Emotionally Astute Disaster Epic Greenland Enjoyably Ridiculous
If Roland Emmerich’s outlandishly overblown 2009 hit 2012 and Roar Uthaug’s 2015 critical darling The Wave got together and had a baby, it would probably look a lot like Ric Roman Waugh’s (Angel Has Fallen) goofy-if-grounded Gerard Butler disaster epic Greenland. Chris Sparling’s (The Sea of Trees) efficient script strips this end-of-the-world thriller down to its barest essentials, keeping things focused on one family’s perilous journey to survive while eschewing many of the typically cartoonish tropes the genre is known for.
On his son Nathan’s (Roger Dale Floyd) birthday, structural engineer John Garrity (Butler) receives an alert claiming to be from the federal government. He, his estranged wife Allison (Morena Baccarin) and his little boy are to immediately leave their home, head to a nearby airport and be processed for emergency evacuation to an undisclosed location.
Initially thinking this must be a bad joke, the family quickly changes their tune when they see the breaking news. A fragment from a passing, initially thought to be harmless comet has made impact and the devastation is massive. Worse, it’s only a small taste of what is to come, larger pieces, including one which is being dubbed as a potential planet killer, all going to be hitting the planet over the coming days.
It’s not exactly shocking where things go next. For a variety of reasons which are essential to keep tensions high and the plot purposefully convoluted, Allison and Nathan will not make their scheduled flight and John will only find that out seconds before all heck breaks loose. Separated, the family will race to Allison’s father’s farm to hopefully reunite, encountering several increasingly perilous obstacles along the way. Once brought back together, they will learn the location of where the government is relocating everyone and will make one final dash to get there before the comet’s debris makes the surface of the Earth a desolate unlivable nightmare.

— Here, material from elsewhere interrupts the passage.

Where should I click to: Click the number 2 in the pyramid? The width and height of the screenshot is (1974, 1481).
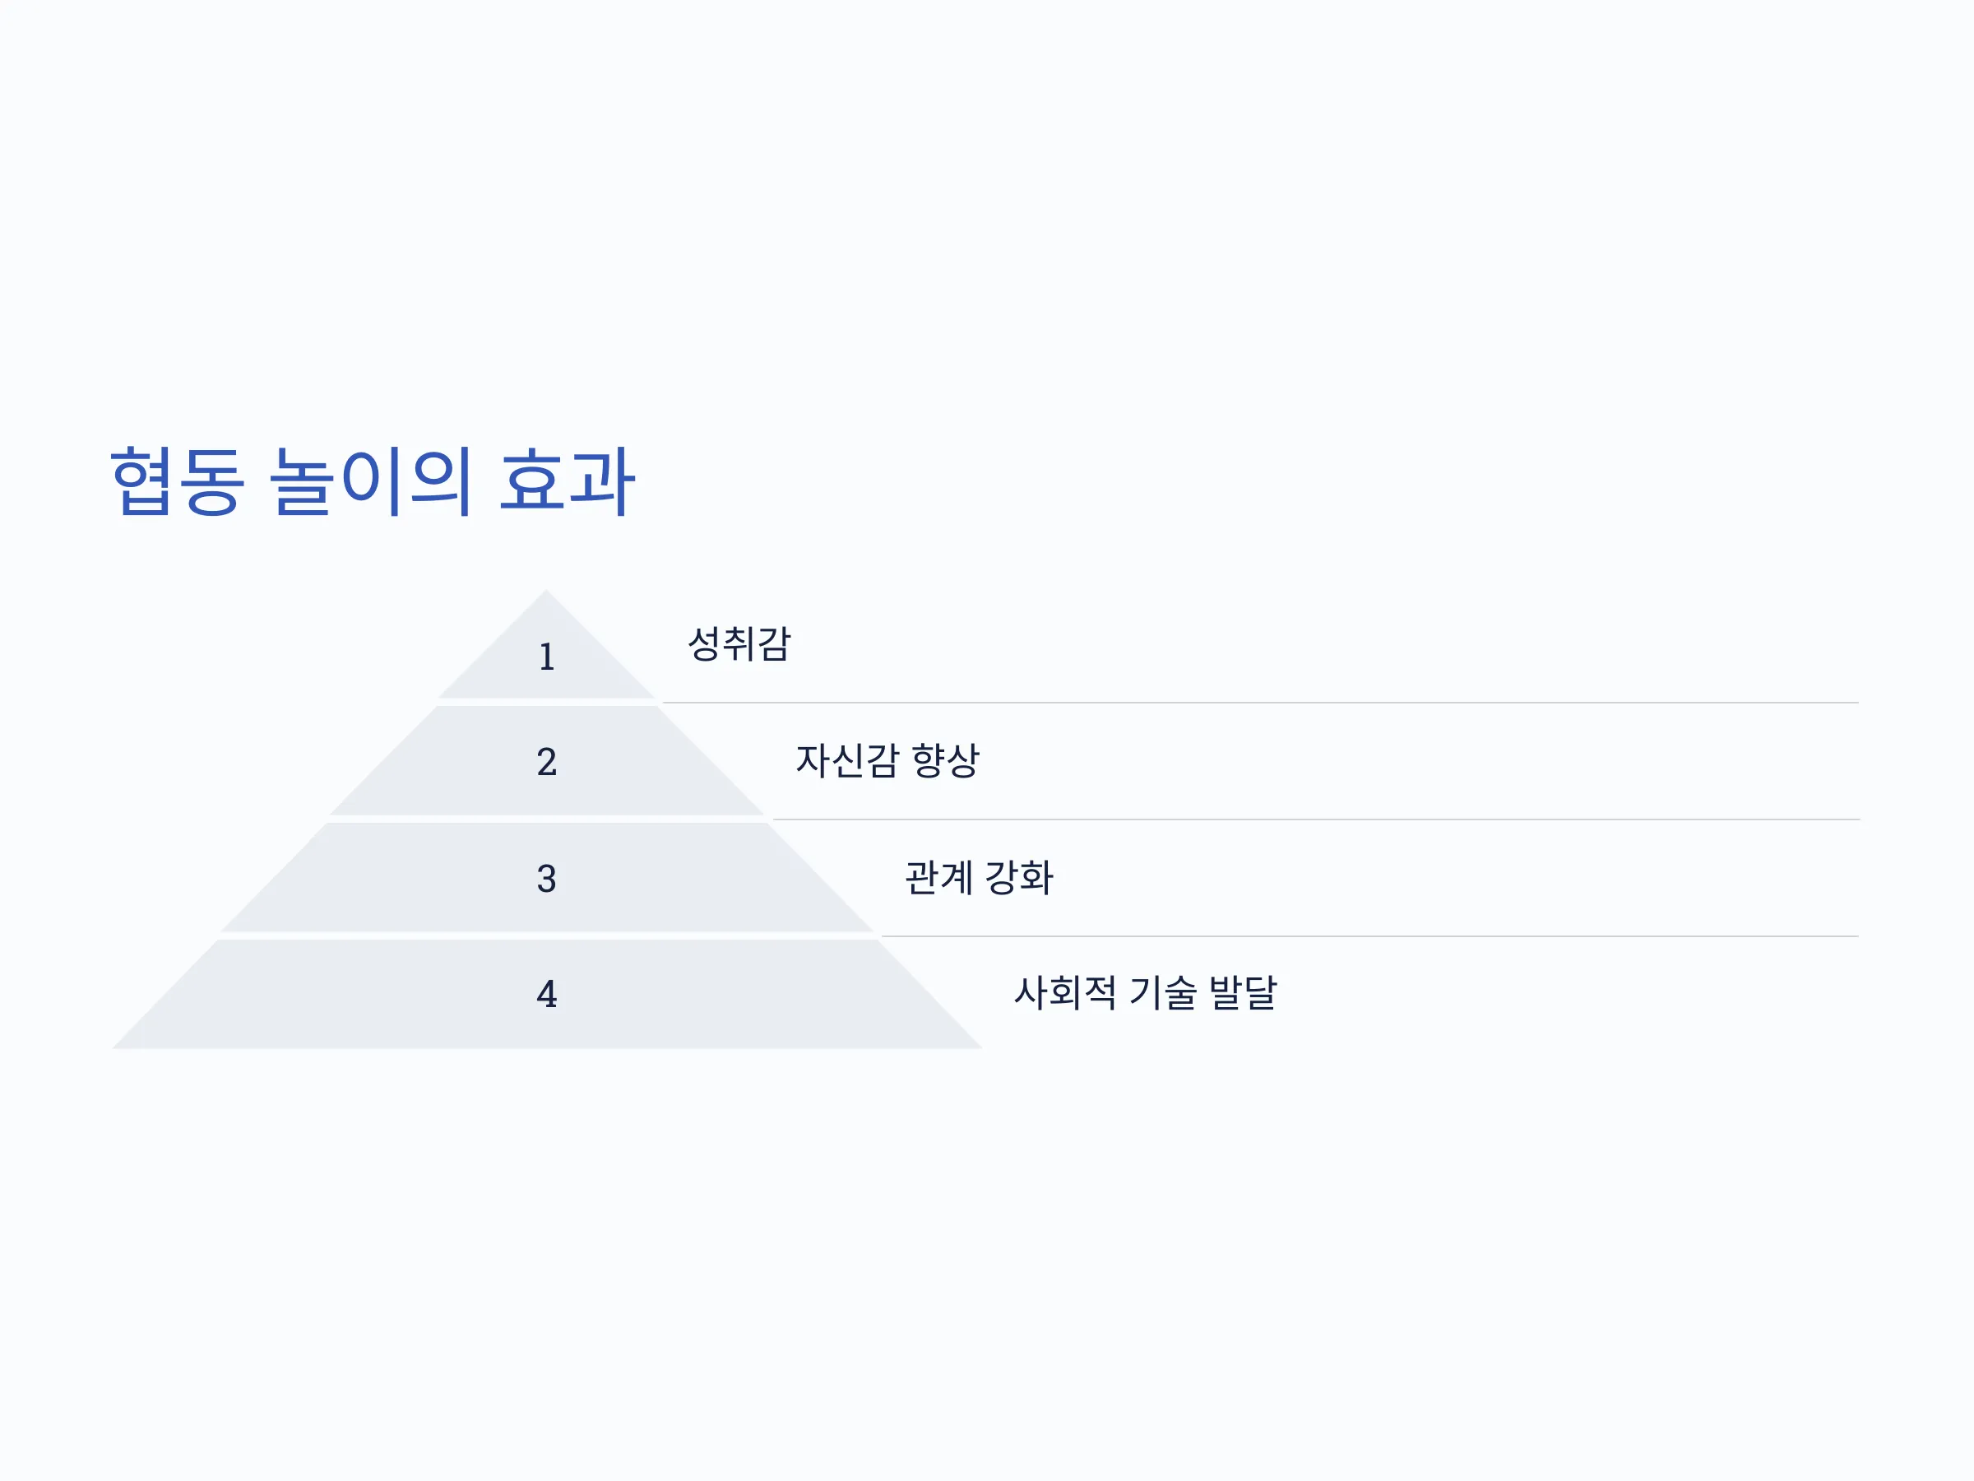547,761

What is startling is how effective all of this turns out to be. Sparling’s screenplay keeps the focus on the family and their relationships. When they are apart, we root for them to get back together. Once that happens, we find ourselves emotionally invested in their fight for survival. These are flesh and blood human beings and not stock caricatures typically found in big-budget Hollywood disaster flick tentpoles. While inhabiting characters well inside their respective wheelhouses, Butler and Baccarin are still strong in their roles, the former carrying things with the requisite gruff yet compassionate gravitas the story requires.
I think I was sold on the picture early on. There’s a magnificent scene of the Garritys leaving for the airport where one of their neighbors pleads for them to take their daughter, Nathan’s best friend, with them. It’s a heartbreaking sequence infused with a stark, unvarnished honesty these types of genre pictures typically avoid like the plague. Waugh plays down the inherent sensationalism of the moment and instead focuses on the tragic emotional truths driving John’s decisions, making the impact as they drive away all the more palpably upsetting.
It sets a tone for how things will play out from that point forward. Much like The Wave, it’s easy to become absorbed in even the more outlandish set pieces mainly because I felt so connected to the family. Granted, as we’re dealing with the end of the world, it’s not like Waugh eschews special effects-fueled spectacle and comically excessive visual pyrotechnics entirely. Not at all. But no matter how silly it all gets the reality of the situation for the family is rarely inauthentic, making the ridiculous stupidity even easier to digest.
Scott Glenn pops up in a key supporting role near the end of the second act, while composer David Buckley (Jason Bourne) provides a suitably atmospheric score overflowing in adrenaline. The effects work is solid if not spectacular, and while the frenetic finale works, it’s also a bit on the anticlimactic side if I’m being perfectly honest.
Not that it matters much. Greenland is a winner. Waugh has delivered one of the better major studio disaster epics I’ve seen in ages, imbuing it with enough heart, empathy and compassion that watching it in a 2020 featuring far too much actual grief, tragedy and despair ends up being satisfactorily worthwhile, a surprising turn of events I can’t say I saw coming.